A single counter will cause contention with millions of users trying to access the shared counter (if properly synchronized). I'd fill create n containers each allocating 1 billion/ n requests, each of them storing requests in parallel. The requests will contain the time stamp. Once all container are filled up, if they are kept sorted by time stamp, just get the n maximums of each and done
You are right, can't use a single counter here. The problem with storing time stamps is memory consumption. A 27-bit tick value (each value corresponding to a millisecond during the day) for 1 billion entries alone will lead to ~3.5GB memory consumption. Another problem would be trying to keep the values sorted by time stamp. Insertions are expensive in data structures that provide this capability. If we don't maintain the sort order "upfront" on each insert, then 1bth search query becomes "expensive" since 1b elements need to be sorted. Secondly, how would we know that this condition has been reached?

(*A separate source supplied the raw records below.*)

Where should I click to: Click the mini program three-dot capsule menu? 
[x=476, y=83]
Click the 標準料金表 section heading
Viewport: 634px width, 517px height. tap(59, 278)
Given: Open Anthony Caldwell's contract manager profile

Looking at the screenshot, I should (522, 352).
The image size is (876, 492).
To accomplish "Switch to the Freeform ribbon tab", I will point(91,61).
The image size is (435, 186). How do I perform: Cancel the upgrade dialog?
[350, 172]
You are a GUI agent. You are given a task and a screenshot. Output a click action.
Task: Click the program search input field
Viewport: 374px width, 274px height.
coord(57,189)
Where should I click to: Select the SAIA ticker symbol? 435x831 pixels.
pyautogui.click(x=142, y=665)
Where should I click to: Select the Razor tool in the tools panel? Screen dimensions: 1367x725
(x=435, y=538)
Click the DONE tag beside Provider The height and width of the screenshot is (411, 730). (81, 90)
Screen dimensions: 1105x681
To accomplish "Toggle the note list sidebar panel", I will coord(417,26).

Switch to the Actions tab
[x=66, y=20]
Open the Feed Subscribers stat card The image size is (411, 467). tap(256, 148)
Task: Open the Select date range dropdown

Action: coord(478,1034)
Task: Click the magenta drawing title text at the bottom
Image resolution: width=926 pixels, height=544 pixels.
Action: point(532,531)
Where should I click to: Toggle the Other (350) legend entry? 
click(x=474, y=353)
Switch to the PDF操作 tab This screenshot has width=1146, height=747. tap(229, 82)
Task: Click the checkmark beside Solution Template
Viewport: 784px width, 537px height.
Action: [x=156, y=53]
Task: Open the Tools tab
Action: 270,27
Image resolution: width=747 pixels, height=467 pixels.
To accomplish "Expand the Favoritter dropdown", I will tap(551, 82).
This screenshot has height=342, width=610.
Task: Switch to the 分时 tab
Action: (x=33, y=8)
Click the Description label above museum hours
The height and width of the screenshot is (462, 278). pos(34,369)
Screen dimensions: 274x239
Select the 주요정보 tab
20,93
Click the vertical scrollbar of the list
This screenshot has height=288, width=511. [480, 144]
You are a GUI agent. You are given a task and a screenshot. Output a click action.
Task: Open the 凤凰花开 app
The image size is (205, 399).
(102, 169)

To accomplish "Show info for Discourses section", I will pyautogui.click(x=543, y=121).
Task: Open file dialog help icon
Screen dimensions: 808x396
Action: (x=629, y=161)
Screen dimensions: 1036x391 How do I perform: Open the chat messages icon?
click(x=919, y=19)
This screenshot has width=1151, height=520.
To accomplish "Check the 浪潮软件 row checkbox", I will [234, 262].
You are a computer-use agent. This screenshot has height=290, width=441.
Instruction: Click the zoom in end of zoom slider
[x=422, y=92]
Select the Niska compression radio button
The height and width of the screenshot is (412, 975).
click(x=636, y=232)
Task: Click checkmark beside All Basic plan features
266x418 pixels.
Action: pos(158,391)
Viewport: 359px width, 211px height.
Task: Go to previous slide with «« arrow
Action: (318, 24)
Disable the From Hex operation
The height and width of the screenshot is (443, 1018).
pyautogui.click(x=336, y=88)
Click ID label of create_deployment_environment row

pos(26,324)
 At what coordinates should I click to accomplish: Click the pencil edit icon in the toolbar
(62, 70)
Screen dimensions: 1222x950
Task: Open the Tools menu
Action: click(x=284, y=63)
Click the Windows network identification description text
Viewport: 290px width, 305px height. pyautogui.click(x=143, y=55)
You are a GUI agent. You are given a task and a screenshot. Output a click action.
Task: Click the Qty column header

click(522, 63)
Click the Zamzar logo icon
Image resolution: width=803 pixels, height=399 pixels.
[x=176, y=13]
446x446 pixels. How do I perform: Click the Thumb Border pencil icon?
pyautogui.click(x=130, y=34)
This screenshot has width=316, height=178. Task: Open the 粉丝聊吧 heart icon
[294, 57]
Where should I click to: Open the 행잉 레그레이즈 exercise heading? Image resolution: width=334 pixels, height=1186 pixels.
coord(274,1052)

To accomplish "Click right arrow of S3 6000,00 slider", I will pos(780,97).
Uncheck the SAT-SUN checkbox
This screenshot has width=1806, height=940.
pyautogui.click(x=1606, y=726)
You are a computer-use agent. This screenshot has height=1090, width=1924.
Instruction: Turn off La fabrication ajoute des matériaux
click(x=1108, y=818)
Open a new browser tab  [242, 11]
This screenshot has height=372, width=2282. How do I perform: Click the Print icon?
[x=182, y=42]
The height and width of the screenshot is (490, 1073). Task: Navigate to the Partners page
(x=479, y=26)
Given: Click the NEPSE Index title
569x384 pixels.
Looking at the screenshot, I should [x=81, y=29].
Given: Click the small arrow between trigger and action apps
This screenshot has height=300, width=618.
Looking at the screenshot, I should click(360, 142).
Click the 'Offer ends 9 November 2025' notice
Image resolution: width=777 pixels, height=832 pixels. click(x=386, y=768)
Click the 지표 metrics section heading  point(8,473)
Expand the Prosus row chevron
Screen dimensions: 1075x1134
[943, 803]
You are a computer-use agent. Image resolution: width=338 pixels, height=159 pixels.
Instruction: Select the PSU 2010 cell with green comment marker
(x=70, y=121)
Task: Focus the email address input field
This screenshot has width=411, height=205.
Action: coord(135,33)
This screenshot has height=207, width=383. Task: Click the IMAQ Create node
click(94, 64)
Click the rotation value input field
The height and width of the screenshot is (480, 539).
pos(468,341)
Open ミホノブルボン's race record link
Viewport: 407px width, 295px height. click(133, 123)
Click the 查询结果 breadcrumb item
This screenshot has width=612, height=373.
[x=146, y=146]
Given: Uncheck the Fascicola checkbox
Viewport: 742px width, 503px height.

One question that I would clarify from the interviewer is how reliable the system needs to be. For e.g. what happens if the server goes down? Do we still need to be able to tell the "real" 1bth user? Or do we restart? Or is "estimation" okay in these cases?
The more pertinent issue is perhaps how you get a user to believe a banner that says "You are the 1 billionth visitor to this page. Click here to claim your free car. "
- Anonymous September 23, 2012